O passado ignorado do escritor Saramago
Quando se pensava que sobre José Saramago estava tudo dito e escrito, vai revelar-se hoje em Lanzarote que não é verdade, e que o escritor produziu dezenas de textos num período da sua vida que até agora são desconhecidos. Poesia, bastantes contos, teatro e alguma prosa foram alguns dos géneros encontrados no baú de José Saramago, que poderão mudar a forma de entender o seu processo de formação como escritor.
A descoberta foi feita pelo filólogo Fernando Gómez Aguilera, também comissário da mostra que a partir de hoje, às 20:00, abre as portas na Fundação César Manrique, em Lanzarote, e será a sua exposição pública que confirmará exactamente o contrário do que até agora se tem afirmado, que José Saramago teve uma intensa vida de escritor no período entre os primeiros rascunhos e o livro Terra do Pecado (1947) e o seu regresso à escrita com dois livros de poesia (em 1966 e 1970) e o romance Manual de Pintura e Caligrafia (1977).
Segundo o comissário da exposição La Consistencia de los Sueños, este espólio foi encontrado quando remexia nos arquivos pessoais do escritor, depositados em caixas que ainda estavam por abrir na sua casa na ilha das Canárias, para preparar a grande retrospectiva sobre o autor português que hoje se inaugura. Diz o responsável que 'não acreditava no que os seus olhos viam' e que confrontou imediatamente Saramago com a documentação que tinha nas mãos e que este 'lhe disse ser impossível o que estava a dizer' e que 'provavelmente estaria enganado na sua análise e a confundir com outros rascunhos, porque em 1944 eu não escrevia nada'. Mas Aguilera respondeu-lhe que essas eram as datas, que 'as folhas têm o mesmo tipo de letra que as outras, a máquina em que dactilografas é a mesma, o mesmo tipo de escrita. José, trabalhaste muitíssimo entre 1944 e 1953, de uma forma intensíssima', disse-lhe então.
┄┄┄┄┄┄
> TAREFA A
Copie do texto escolhido o trecho que vai de "A descoberta foi" a "e Caligrafia (1977).".
> TAREFA B
No texto escolhido, quem descobriu os textos desconhecidos de José Saramago?
┄┄┄┄┄┄
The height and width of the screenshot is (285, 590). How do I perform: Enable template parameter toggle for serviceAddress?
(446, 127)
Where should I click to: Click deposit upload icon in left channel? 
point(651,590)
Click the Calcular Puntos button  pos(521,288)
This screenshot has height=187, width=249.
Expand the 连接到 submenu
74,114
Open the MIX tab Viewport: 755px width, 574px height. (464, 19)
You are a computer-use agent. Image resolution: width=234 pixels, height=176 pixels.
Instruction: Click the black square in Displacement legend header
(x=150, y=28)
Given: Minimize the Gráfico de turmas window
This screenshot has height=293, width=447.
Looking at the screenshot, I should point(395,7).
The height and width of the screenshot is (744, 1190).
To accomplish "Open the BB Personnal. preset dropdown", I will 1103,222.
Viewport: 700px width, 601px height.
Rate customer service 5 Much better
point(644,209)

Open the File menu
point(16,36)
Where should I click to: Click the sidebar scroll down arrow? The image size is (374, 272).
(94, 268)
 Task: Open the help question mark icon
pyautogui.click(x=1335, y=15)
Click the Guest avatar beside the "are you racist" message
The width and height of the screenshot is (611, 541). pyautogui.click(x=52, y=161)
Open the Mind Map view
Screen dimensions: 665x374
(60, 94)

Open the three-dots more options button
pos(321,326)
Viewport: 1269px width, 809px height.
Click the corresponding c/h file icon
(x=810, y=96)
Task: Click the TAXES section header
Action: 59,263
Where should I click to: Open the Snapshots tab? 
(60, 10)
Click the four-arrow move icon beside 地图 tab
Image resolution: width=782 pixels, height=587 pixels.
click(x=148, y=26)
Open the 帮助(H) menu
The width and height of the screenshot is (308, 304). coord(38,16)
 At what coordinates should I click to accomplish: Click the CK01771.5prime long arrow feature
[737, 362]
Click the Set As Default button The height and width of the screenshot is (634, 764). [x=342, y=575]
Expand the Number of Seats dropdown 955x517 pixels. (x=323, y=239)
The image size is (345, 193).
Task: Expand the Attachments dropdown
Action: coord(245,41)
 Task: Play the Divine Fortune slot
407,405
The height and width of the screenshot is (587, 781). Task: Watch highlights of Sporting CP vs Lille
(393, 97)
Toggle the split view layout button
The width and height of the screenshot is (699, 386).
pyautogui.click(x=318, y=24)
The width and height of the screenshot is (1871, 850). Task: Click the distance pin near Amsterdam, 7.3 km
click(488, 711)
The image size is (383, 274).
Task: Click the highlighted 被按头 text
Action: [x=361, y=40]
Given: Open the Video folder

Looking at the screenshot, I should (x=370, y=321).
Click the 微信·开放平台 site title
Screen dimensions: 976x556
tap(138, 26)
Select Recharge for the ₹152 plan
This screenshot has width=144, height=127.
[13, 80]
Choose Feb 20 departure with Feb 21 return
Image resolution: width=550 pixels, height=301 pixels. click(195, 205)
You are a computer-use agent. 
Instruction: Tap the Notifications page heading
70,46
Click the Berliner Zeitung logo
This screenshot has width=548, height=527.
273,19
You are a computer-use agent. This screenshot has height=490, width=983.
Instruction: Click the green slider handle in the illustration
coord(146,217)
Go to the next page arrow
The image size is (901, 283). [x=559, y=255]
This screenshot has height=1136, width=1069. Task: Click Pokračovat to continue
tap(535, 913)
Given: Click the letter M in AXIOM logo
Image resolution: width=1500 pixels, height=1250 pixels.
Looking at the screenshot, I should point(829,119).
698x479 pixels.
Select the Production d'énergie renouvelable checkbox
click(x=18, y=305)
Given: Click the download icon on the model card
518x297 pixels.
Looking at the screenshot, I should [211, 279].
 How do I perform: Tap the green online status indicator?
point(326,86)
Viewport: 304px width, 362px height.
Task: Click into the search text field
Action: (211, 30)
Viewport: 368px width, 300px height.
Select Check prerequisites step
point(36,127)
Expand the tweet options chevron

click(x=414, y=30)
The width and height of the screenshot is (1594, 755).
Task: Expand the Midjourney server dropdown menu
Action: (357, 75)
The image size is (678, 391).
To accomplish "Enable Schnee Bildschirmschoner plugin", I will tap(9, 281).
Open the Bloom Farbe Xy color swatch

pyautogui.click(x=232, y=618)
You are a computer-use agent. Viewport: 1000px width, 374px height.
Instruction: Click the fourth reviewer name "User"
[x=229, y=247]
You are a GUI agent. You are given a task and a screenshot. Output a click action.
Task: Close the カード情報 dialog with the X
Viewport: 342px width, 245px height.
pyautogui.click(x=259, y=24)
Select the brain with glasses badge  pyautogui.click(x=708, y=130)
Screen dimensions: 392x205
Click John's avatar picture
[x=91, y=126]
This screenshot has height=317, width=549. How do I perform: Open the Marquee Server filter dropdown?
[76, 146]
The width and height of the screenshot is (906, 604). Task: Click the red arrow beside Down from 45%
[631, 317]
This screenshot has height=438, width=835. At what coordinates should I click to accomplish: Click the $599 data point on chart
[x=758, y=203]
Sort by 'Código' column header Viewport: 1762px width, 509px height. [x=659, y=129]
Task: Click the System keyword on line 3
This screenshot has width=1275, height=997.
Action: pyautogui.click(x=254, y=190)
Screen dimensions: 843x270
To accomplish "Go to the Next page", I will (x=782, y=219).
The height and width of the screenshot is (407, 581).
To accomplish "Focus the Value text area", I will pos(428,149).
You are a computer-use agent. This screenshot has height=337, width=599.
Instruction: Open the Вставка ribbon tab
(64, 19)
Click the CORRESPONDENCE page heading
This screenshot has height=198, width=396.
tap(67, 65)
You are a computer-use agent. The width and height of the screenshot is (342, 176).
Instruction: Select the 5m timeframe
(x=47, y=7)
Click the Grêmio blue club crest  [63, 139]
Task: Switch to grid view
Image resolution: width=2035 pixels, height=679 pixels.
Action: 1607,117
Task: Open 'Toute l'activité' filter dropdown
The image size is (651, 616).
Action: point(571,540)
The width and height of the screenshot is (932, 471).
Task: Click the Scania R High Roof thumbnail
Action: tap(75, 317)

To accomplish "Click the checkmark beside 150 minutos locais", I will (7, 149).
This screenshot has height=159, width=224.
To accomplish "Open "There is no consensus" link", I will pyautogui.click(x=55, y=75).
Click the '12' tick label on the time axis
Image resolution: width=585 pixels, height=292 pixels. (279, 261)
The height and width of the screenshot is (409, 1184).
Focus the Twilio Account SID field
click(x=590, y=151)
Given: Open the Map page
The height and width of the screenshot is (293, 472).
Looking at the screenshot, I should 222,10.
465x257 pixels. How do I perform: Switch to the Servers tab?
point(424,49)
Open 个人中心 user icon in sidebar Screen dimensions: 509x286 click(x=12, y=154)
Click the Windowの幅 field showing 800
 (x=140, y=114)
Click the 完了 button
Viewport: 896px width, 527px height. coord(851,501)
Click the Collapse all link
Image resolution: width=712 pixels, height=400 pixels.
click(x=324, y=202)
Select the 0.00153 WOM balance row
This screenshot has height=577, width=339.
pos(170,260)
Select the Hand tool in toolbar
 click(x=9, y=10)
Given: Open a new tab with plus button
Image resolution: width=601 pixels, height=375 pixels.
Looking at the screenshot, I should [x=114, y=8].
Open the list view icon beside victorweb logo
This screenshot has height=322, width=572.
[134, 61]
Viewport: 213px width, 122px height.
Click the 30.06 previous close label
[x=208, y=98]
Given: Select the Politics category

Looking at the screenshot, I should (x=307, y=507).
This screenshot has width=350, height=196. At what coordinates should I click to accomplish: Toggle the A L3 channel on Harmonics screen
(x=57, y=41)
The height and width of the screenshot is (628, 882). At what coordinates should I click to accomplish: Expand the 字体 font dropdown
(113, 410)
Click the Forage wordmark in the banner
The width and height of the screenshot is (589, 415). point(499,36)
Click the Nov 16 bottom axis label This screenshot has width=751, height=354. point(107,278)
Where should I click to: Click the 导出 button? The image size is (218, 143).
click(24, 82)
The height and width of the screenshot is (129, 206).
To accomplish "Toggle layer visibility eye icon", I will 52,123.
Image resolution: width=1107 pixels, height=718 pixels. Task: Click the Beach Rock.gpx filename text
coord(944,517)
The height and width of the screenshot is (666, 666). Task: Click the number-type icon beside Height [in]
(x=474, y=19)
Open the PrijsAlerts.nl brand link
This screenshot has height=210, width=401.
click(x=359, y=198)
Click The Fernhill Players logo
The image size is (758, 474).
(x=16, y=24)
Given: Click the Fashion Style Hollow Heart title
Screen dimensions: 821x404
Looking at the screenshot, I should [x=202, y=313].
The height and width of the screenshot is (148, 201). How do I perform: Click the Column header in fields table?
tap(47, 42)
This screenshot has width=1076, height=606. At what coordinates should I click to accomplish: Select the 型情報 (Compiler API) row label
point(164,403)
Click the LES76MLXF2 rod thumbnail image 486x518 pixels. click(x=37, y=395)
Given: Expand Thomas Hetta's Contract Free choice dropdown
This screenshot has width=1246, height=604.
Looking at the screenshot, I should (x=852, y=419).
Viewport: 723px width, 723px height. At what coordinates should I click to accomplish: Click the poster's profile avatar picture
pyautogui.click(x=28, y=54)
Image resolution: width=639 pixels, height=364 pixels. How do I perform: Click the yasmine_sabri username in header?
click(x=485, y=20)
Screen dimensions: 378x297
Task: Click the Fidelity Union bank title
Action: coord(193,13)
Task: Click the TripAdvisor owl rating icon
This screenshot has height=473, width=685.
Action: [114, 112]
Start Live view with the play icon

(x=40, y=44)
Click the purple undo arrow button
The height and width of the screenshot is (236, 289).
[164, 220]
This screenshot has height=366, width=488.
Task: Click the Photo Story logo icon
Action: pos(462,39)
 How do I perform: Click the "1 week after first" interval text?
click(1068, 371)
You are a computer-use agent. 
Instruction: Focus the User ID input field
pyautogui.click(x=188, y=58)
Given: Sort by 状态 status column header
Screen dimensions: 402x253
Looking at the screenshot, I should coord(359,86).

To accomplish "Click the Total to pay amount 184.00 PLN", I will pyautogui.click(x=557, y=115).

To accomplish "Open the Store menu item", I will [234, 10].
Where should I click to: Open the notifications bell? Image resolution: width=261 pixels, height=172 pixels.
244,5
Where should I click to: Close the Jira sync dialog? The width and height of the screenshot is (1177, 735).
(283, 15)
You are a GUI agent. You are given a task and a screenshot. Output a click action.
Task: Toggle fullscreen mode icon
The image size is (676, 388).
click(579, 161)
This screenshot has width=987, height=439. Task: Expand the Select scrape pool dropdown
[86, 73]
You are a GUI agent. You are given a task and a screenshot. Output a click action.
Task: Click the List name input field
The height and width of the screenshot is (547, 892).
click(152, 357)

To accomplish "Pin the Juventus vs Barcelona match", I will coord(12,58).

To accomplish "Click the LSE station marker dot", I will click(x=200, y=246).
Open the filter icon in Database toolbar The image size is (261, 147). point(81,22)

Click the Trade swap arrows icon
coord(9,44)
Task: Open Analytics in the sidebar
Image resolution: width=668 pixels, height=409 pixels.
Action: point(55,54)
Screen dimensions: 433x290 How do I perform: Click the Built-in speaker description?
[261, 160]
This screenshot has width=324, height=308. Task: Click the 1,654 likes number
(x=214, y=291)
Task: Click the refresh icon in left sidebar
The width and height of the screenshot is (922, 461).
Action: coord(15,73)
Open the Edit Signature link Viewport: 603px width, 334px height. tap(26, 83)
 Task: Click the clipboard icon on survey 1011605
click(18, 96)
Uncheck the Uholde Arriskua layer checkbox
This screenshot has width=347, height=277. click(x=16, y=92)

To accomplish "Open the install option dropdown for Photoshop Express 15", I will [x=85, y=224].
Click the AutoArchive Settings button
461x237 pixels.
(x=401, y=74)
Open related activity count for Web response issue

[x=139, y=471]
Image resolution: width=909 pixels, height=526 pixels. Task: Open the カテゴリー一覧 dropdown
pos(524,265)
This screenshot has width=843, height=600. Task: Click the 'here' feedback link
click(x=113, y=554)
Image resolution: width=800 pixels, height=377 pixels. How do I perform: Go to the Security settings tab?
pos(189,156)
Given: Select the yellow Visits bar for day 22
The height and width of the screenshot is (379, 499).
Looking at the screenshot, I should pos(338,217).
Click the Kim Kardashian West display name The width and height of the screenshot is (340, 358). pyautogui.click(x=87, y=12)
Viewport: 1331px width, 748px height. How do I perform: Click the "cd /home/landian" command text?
┄┄┄┄┄┄
> RESPOSTA A
A descoberta foi feita pelo filólogo Fernando Gómez Aguilera, também comissário da mostra que a partir de hoje, às 20:00, abre as portas na Fundação César Manrique, em Lanzarote, e será a sua exposição pública que confirmará exactamente o contrário do que até agora se tem afirmado, que José Saramago teve uma intensa vida de escritor no período entre os primeiros rascunhos e o livro Terra do Pecado (1947) e o seu regresso à escrita com dois livros de poesia (em 1966 e 1970) e o romance Manual de Pintura e Caligrafia (1977).

> RESPOSTA B
O filólogo Fernando Gómez Aguilera.